___ Datenzeilen ___

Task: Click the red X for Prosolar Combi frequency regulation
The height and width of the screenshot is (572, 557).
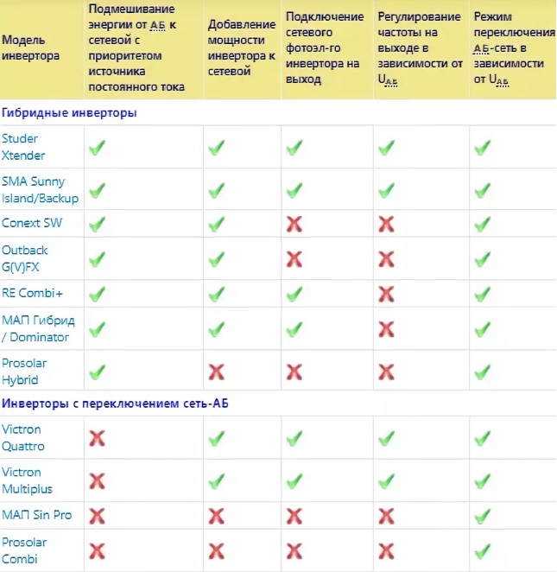Action: click(x=386, y=550)
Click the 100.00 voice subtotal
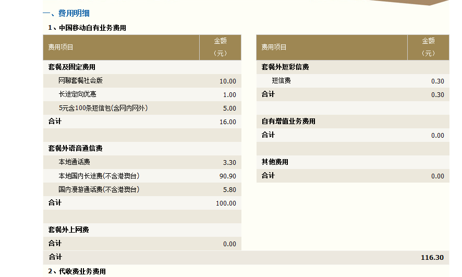This screenshot has height=277, width=462. [226, 203]
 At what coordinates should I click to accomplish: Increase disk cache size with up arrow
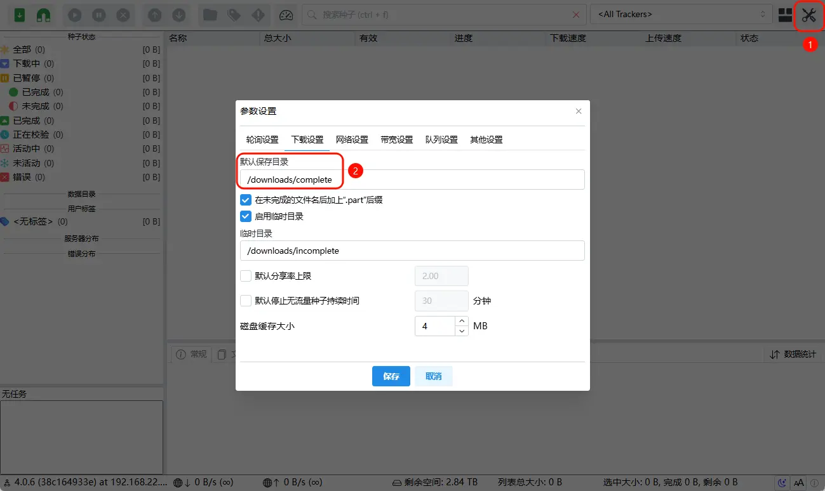click(462, 321)
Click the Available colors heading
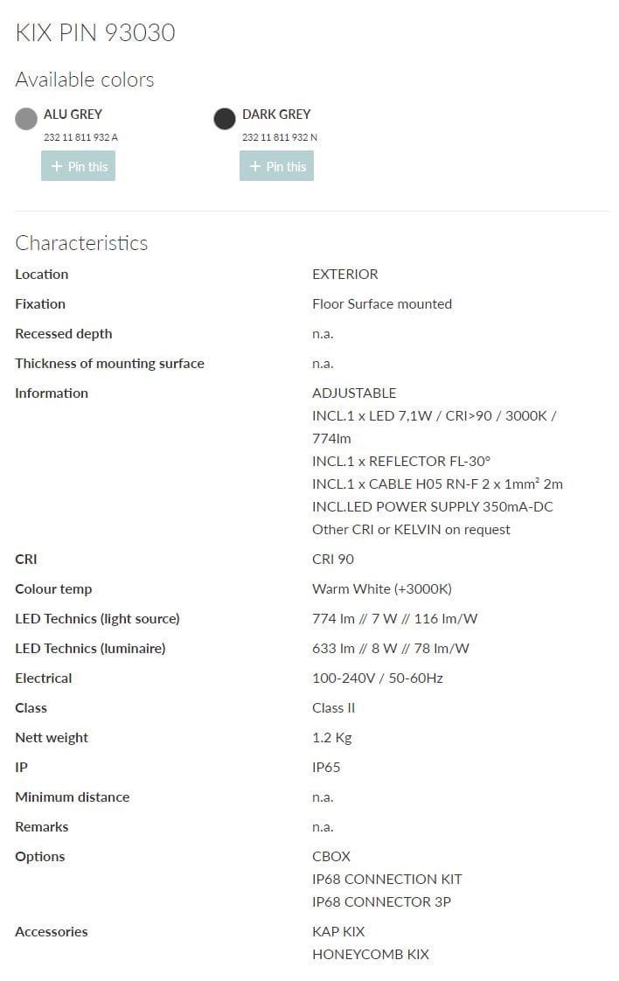 85,80
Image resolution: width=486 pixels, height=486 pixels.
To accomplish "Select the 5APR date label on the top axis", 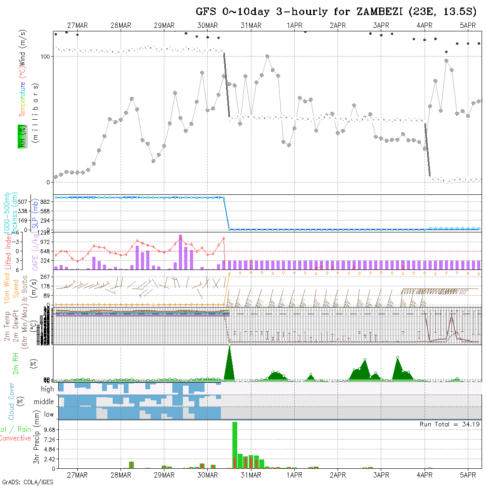I will point(468,26).
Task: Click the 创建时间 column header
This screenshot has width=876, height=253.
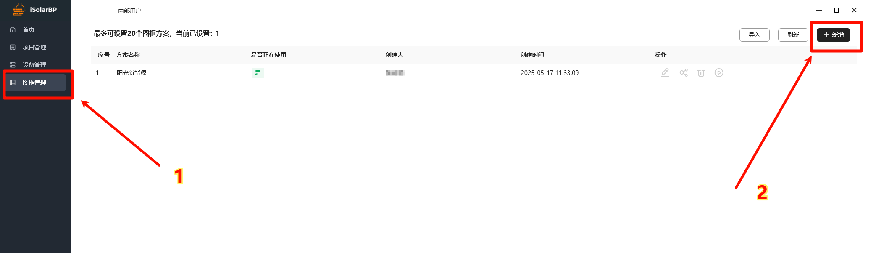Action: 532,55
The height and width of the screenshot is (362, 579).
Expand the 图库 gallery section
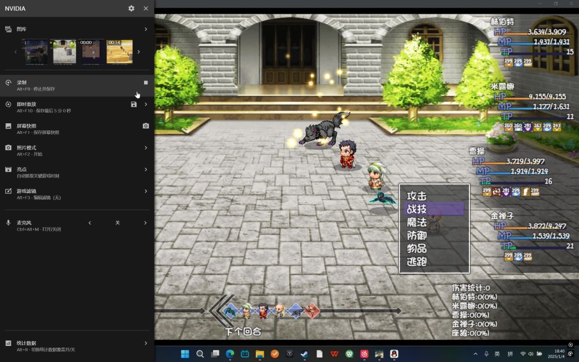click(146, 29)
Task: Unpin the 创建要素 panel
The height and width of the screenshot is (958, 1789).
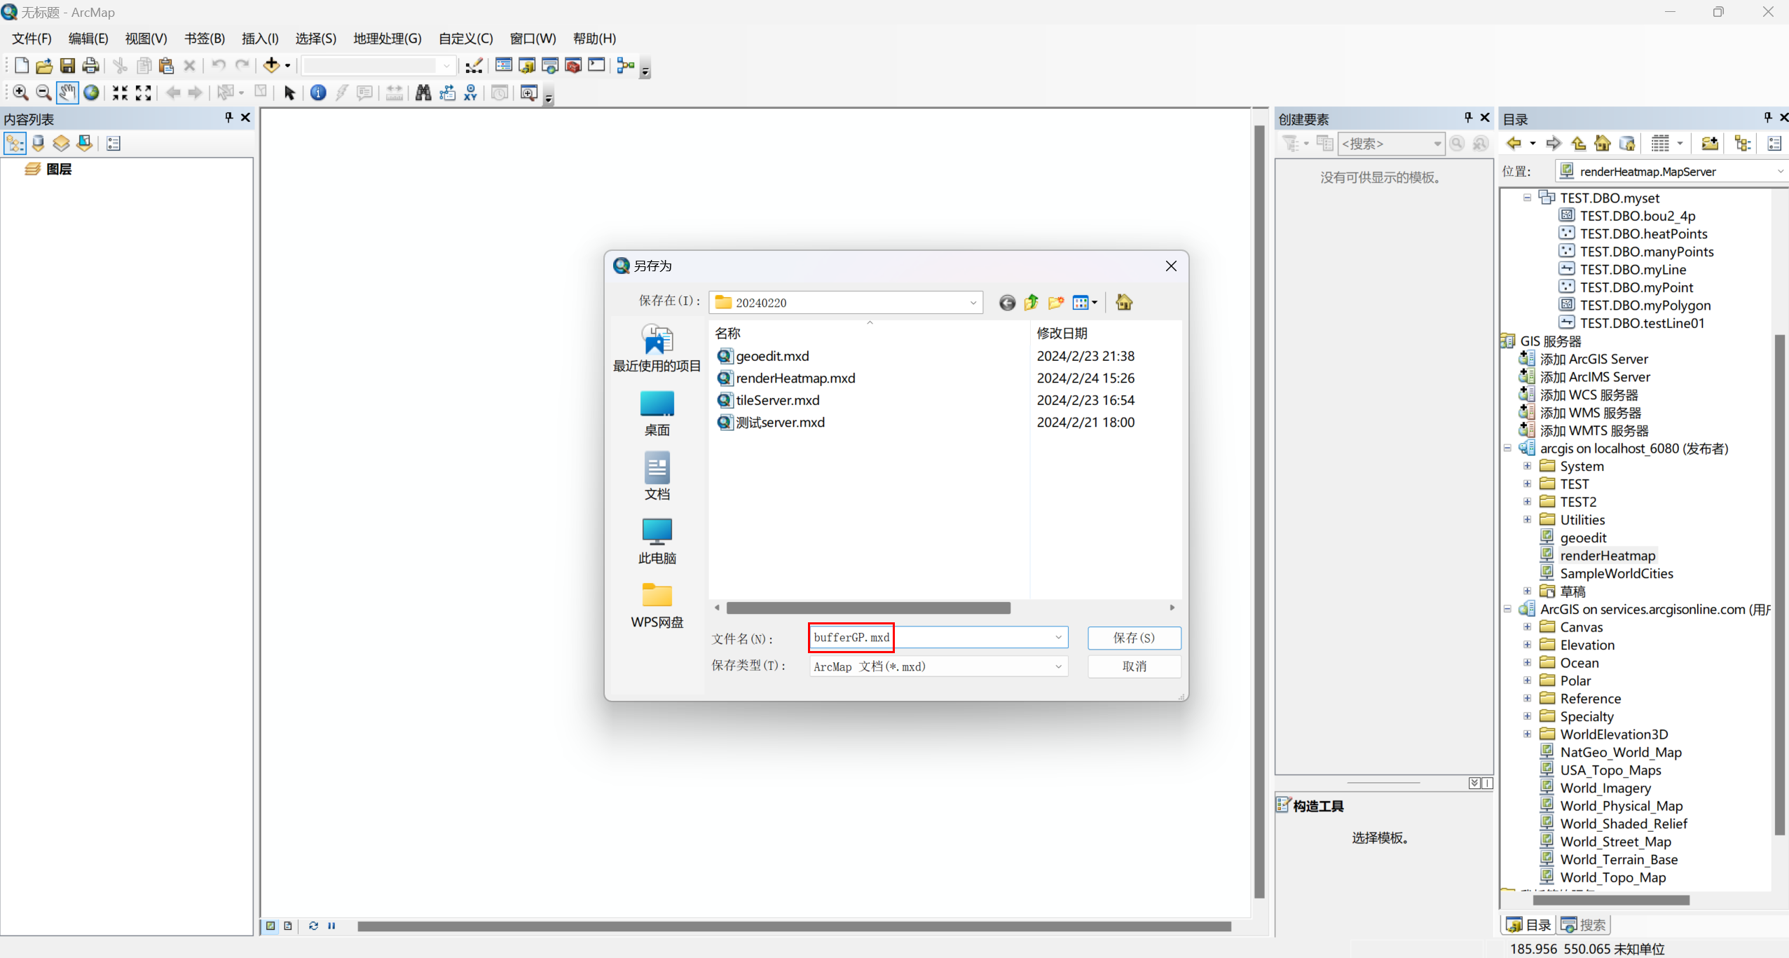Action: 1467,118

___

§ **Deine Aufgabe**:
Zitiere wortgetreu die Zeilen von der Zeile mit „The height and width of the screenshot is (362, 579).“ bis zur letzten Zeile, beide eingeschlossen. Lass die Bilder dabei weg.

§ **Ergebnis der Übung**:
The height and width of the screenshot is (362, 579).
Expand the 图库 gallery section
click(146, 29)
Task: Unpin the 创建要素 panel
The height and width of the screenshot is (958, 1789).
Action: 1467,118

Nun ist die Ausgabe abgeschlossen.